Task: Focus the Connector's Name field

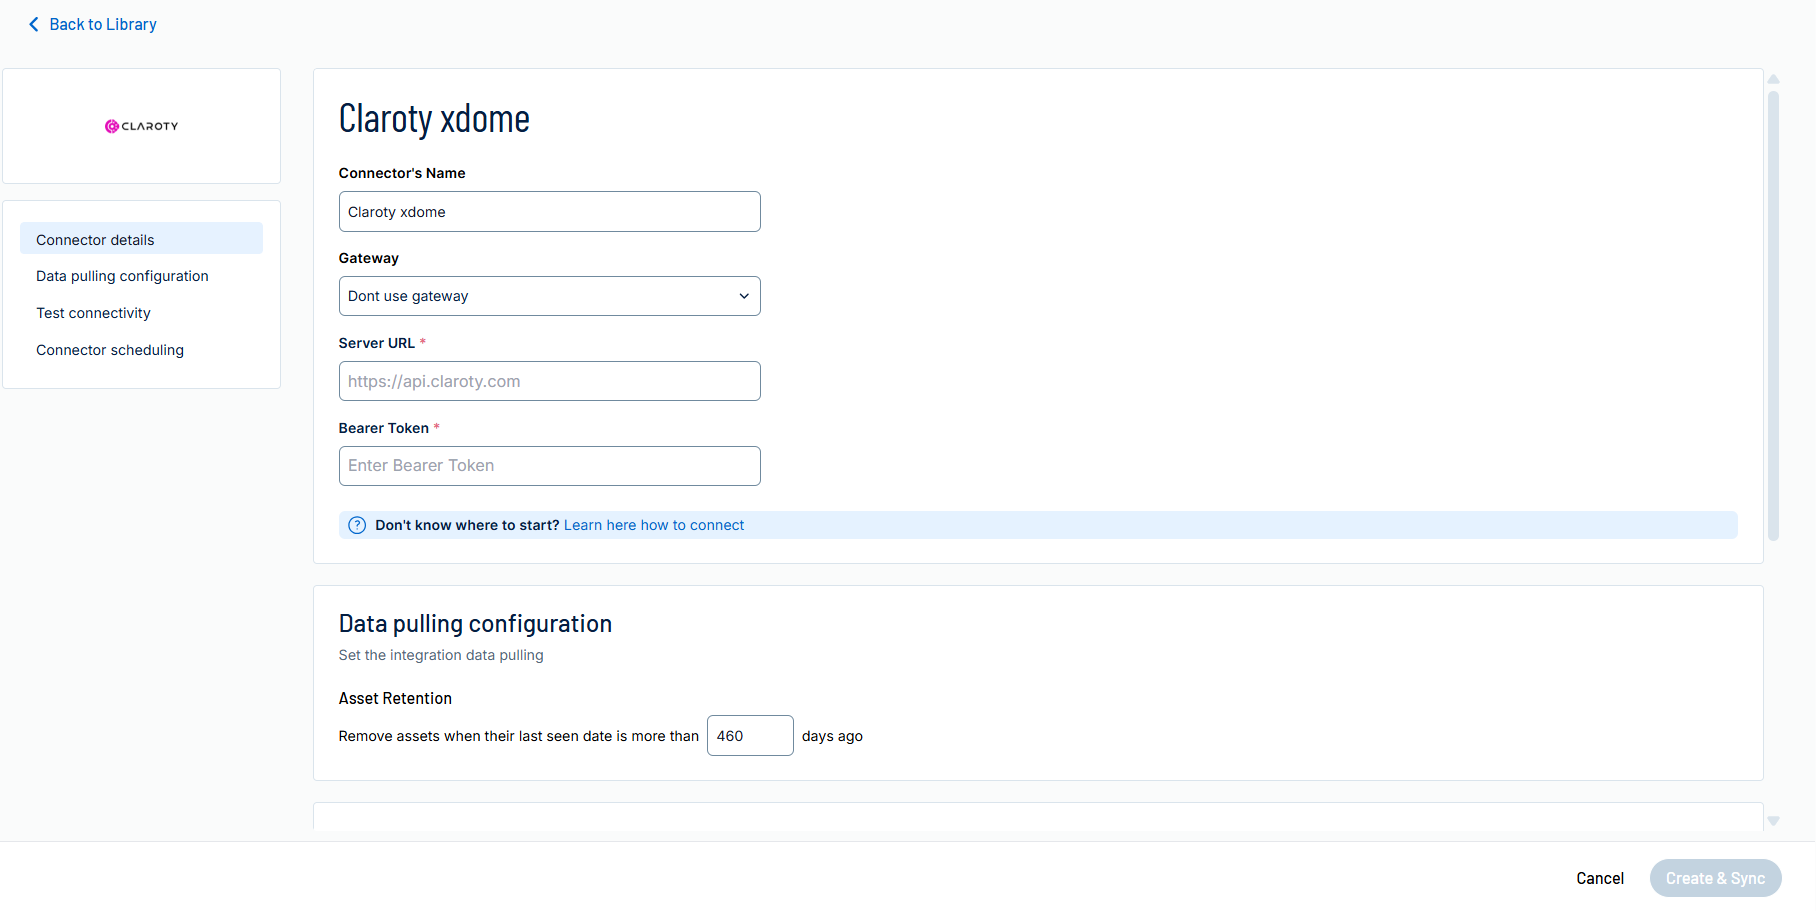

--

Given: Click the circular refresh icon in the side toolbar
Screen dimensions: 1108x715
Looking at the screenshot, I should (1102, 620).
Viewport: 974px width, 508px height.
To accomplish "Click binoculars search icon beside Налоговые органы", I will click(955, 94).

---

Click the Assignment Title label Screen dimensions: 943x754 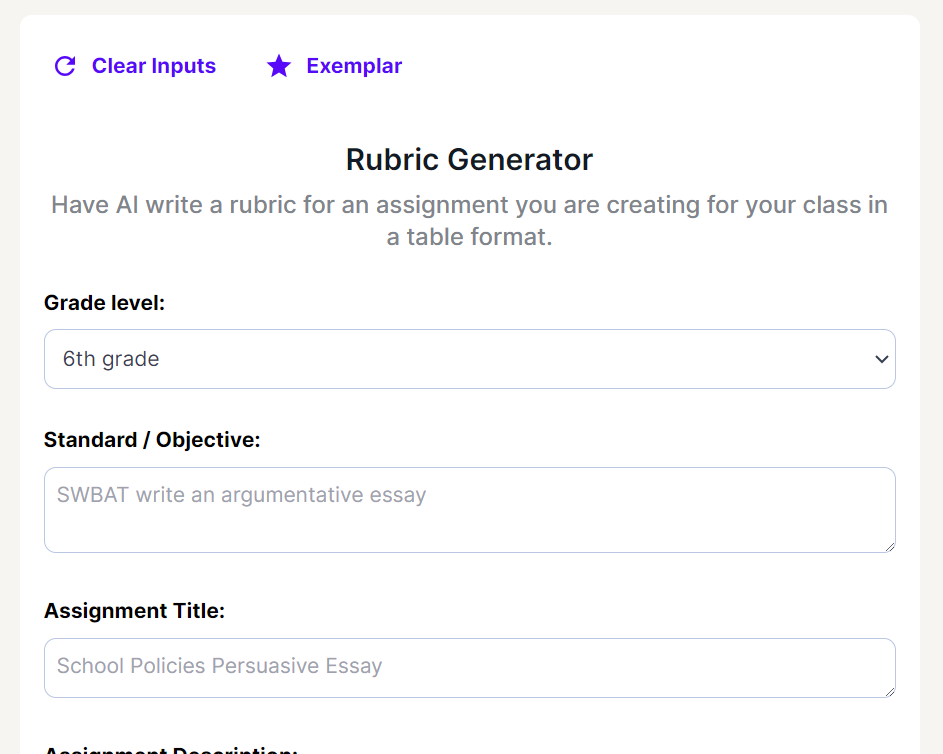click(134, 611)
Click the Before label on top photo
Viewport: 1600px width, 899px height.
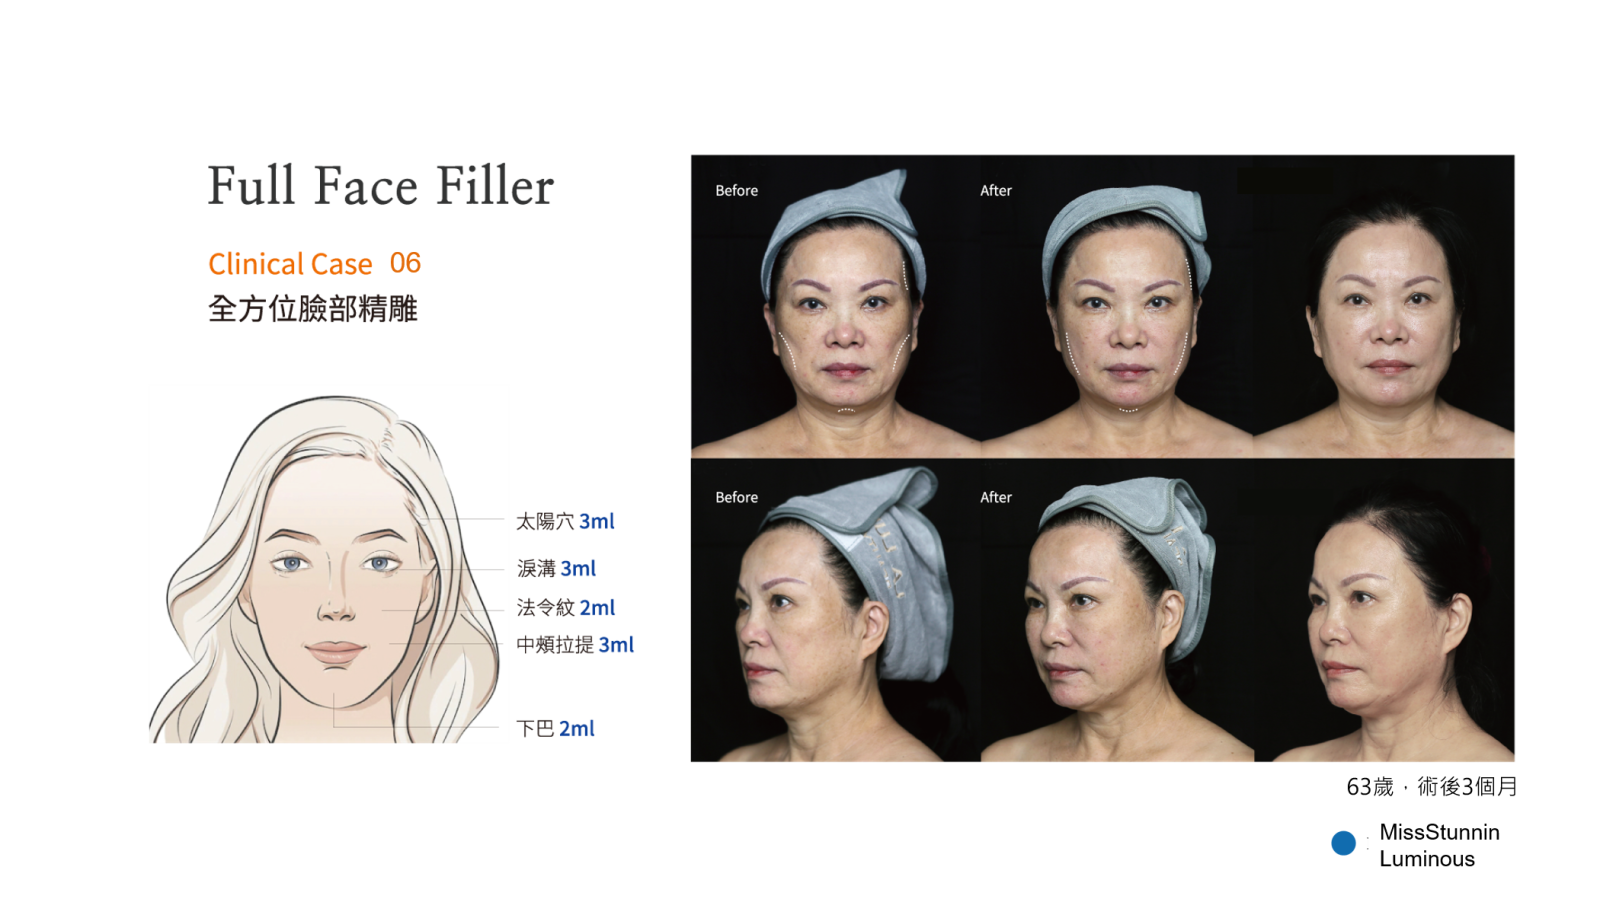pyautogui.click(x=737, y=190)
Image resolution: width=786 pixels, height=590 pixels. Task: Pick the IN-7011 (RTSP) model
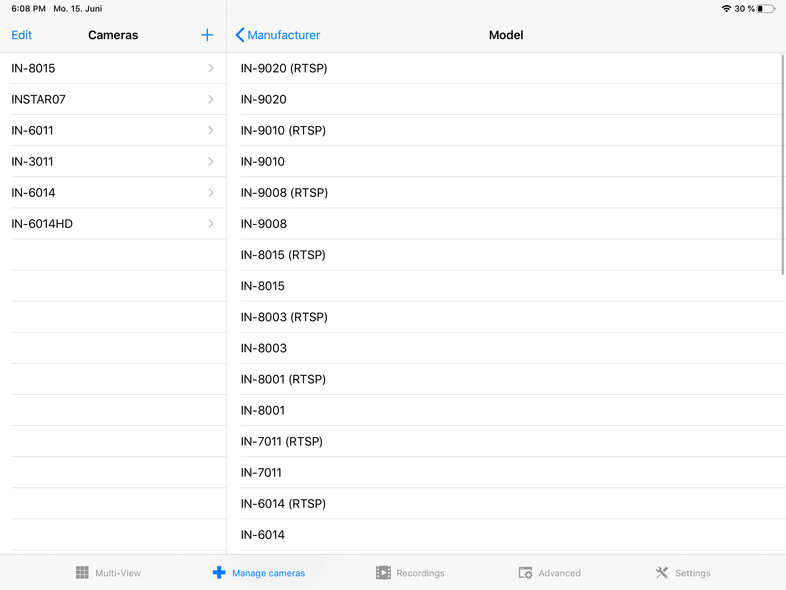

● **Given task**
Starting at the line that has "Click the Before label on top photo" and stopping after the line that has "Image resolution: width=786", write these records out again with "Before" switched to "After" and everything else unchanged. Leave the pictures out.

● **Task solution**
Click the After label on top photo
Viewport: 1600px width, 899px height.
pyautogui.click(x=737, y=190)
Image resolution: width=786 pixels, height=590 pixels. Task: Pick the IN-7011 (RTSP) model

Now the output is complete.